## Given exercise
Reproduce the rows below, substituting "preview image" for each occurrence of "thumbnail" and leaving everything else unchanged. Omit the pictures from your answer.

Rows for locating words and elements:
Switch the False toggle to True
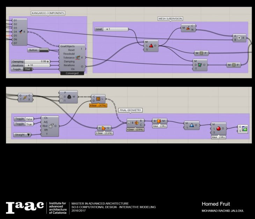255x219 pixels. 29,119
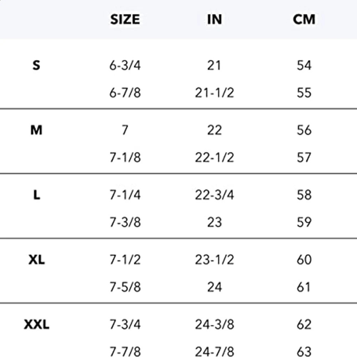Click the 59 cm value

tap(304, 223)
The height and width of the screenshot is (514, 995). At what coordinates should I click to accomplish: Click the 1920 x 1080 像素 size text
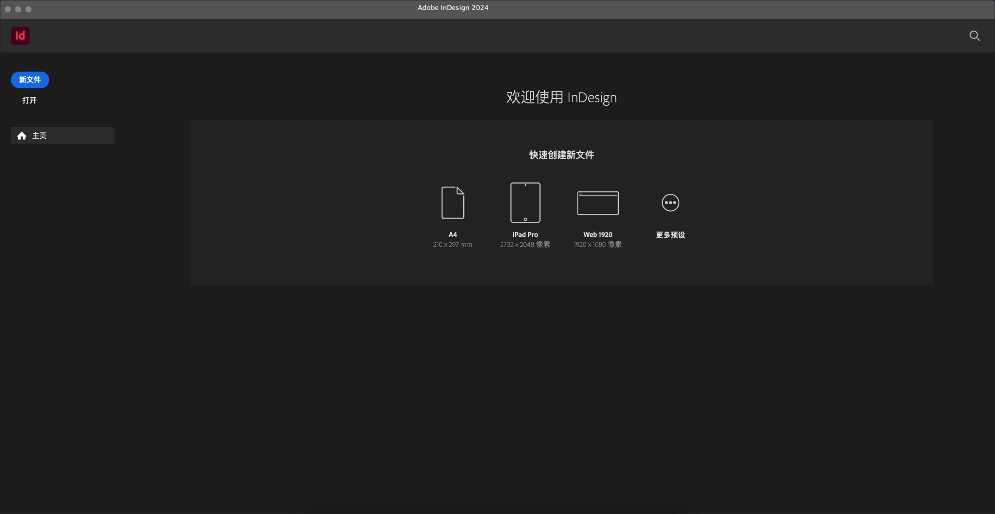pos(598,245)
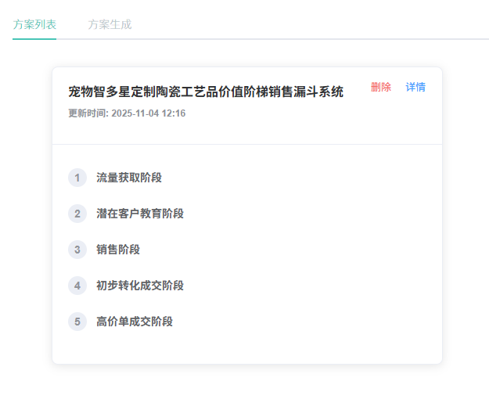Click the number 3 step badge

77,250
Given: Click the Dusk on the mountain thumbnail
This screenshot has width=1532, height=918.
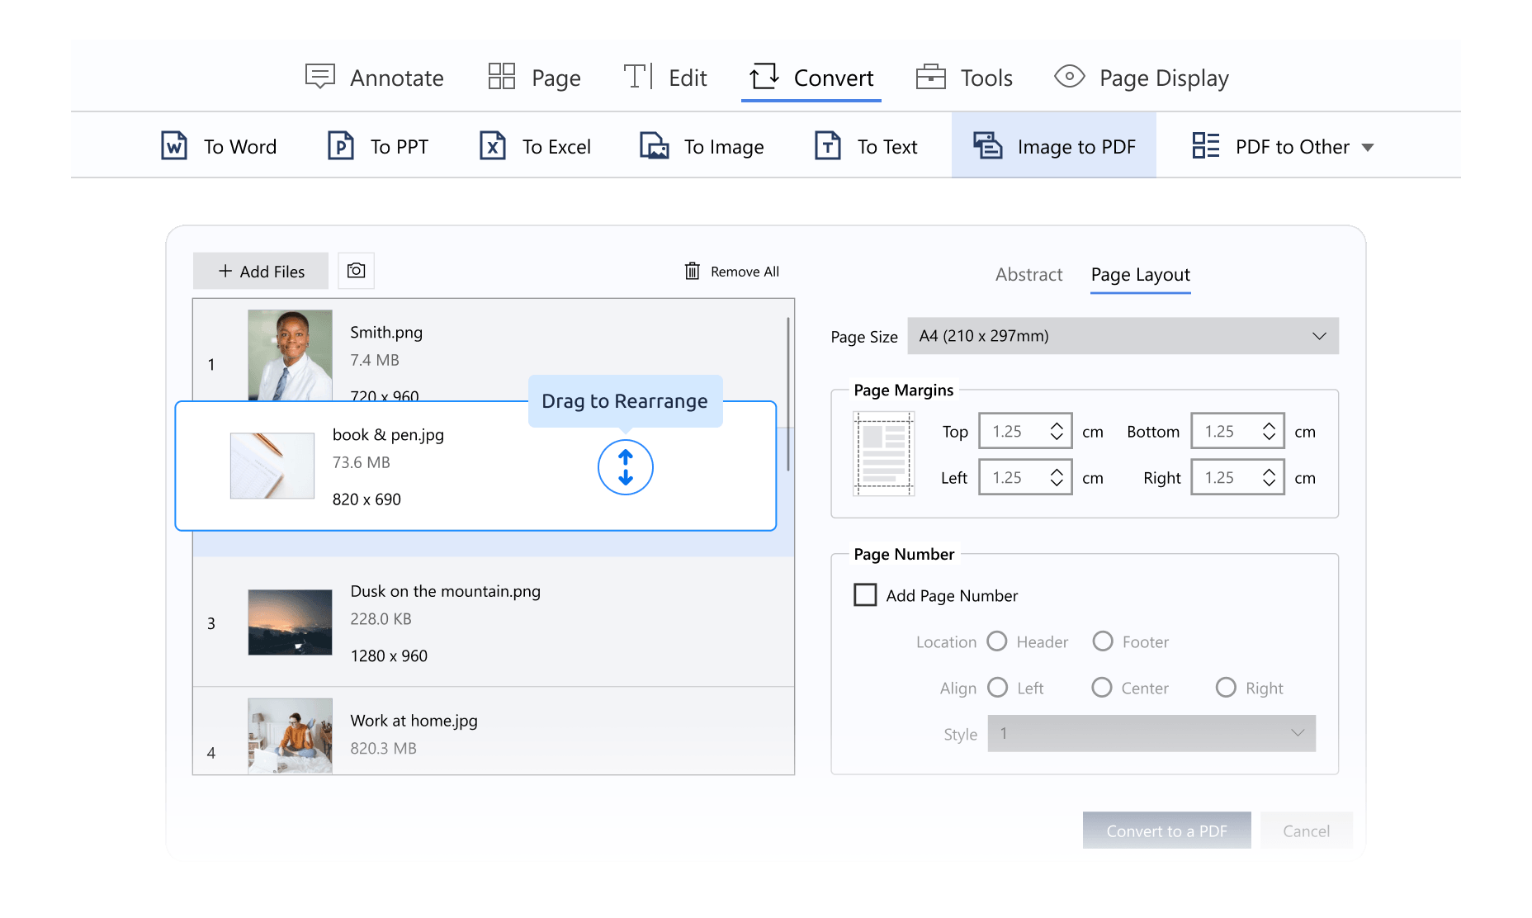Looking at the screenshot, I should pyautogui.click(x=290, y=622).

## Result below
Switch the False toggle to True
255x219 pixels. 29,119
Click the 59 cm value

tap(304, 223)
The height and width of the screenshot is (514, 995). At what coordinates should I click to accomplish: Click the 1920 x 1080 像素 size text
pos(598,245)
Click the number 3 step badge

77,250
Given: Click the Dusk on the mountain preview image
This screenshot has width=1532, height=918.
Looking at the screenshot, I should pyautogui.click(x=290, y=622).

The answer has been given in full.